Abstract: SA-OR015
Disease-Specific Stress Experienced by Patients with CKD
Session Information
- CKD: Health Services, Disparities, Prevention
November 04, 2017 | Location: Room 282, Morial Convention Center
Abstract Time: 05:18 PM - 05:30 PM
Category: Chronic Kidney Disease (Non-Dialysis)
- 307 CKD: Health Services, Disparities, Prevention
Authors
- Wright Nunes, Julie A., University of Michigan Health System, Ann Arbor, Michigan, United States
- Kerr, Eve, University of Michigan, Ann Arbor, Michigan, United States
- Chen, Emily P, University of Michgan, Ann Arbor, Michigan, United States
- Garg, Gunjan, University of Michigan, Ann Arbor, Michigan, United States
- Fagerlin, Angela, University of Utah, Salt Lake City, Utah, United States
Background
Increased psychological stress is independently associated with decreased social functioning, poor quality of life and morbidity. We developed a new scale to assess patient psychological stress about a chronic kidney disease (CKD) diagnosis and examined whether stress varies across different patient demographics.
Methods
Adults with CKD Stages 1-5 were enrolled to take a cross-sectional survey from April 2015-May 2016. Eight questions (stress scale) assessed how often patients thought about their CKD, had trouble sleeping because of it, and felt fearful and worried (scale 0="not at all" to 3="often"). We also asked patients to rank CKD importance compared to other conditions. An a priori model was used to examine for validity. Reliability was calculated using Cronbach’s alpha. Associations were examined using linear regression.
Results
203 patients were enrolled with a mean (SD) age 59 (16) years; 49% were men, 78% Caucasian, 16% African American (AA), 5% other races, 73% had CKD Stage 3-5, 48% had an annual income < $50K, and 95% had ≥ H.S. education. Cronbach’s alpha was 0.89 (excellent reliability).
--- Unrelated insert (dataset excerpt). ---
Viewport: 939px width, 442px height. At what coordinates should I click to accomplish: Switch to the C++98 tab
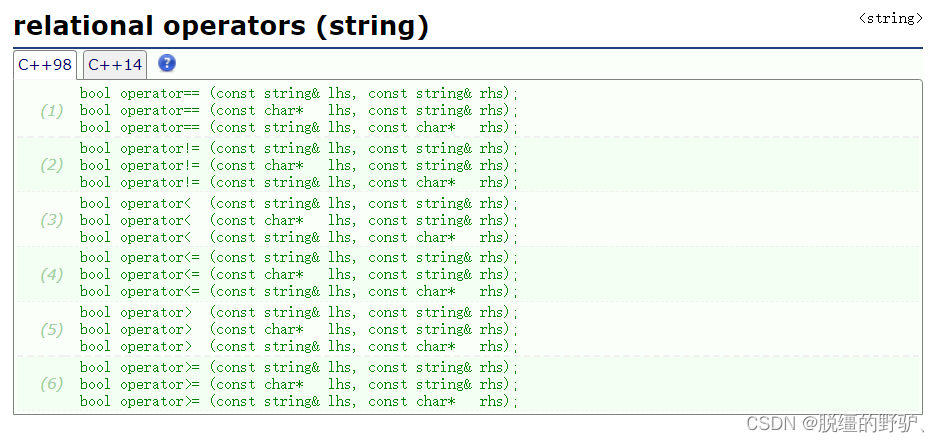click(x=45, y=65)
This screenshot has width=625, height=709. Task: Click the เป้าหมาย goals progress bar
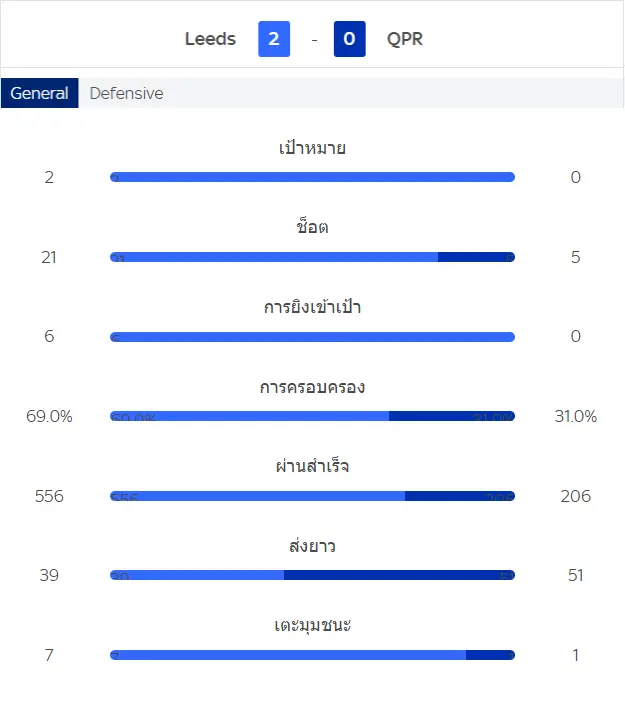[x=312, y=177]
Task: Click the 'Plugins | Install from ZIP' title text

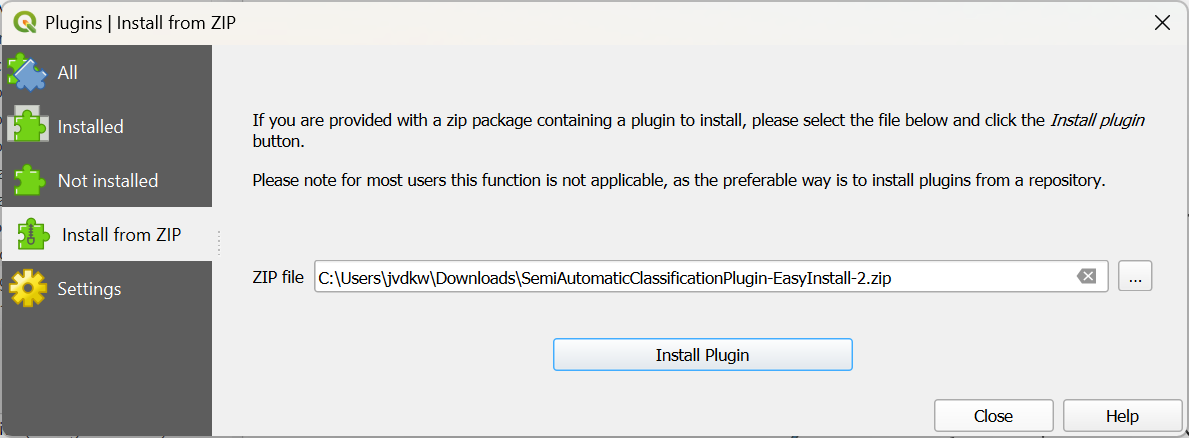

The mean (SD) of the 8-item scale was 1.1 (0.6), range 0.0 – 2.8. Sixty-seven percent ranked CKD as either very important or their top health priority. Age was negatively associated [β = -0.01 (CI -0.02, -0.005); p<0.01] and AA race positively associated [β=0.4 (0.1, 0.6); p<0.01] with CKD stress scores. In adjusted analysis, age remained independently and negatively associated with stress scores [β = -0.01 (-0.02, -0.001); p=0.03], while AA race and CKD stage trended towards a positive association [β=0.33 (-0.004, 0.7); p=0.05] and [β=0.2 (-0.02, 0.5); p=0.08], respectively.
Conclusion
Our scale exhibits excellent internal reliability and evidence of validity assessing disease-specific stress in patients with CKD. Despite the majority of patients ranking CKD as very important/top health priority, overall patients reported low stress about their diagnosis. African American race conferred more perceived stress related to CKD. Future education and awareness interventions must consider the impact that disease knowledge has on patient stress, in particular for African American patients--and integrate individualized psychosocial support for all patients into education programs.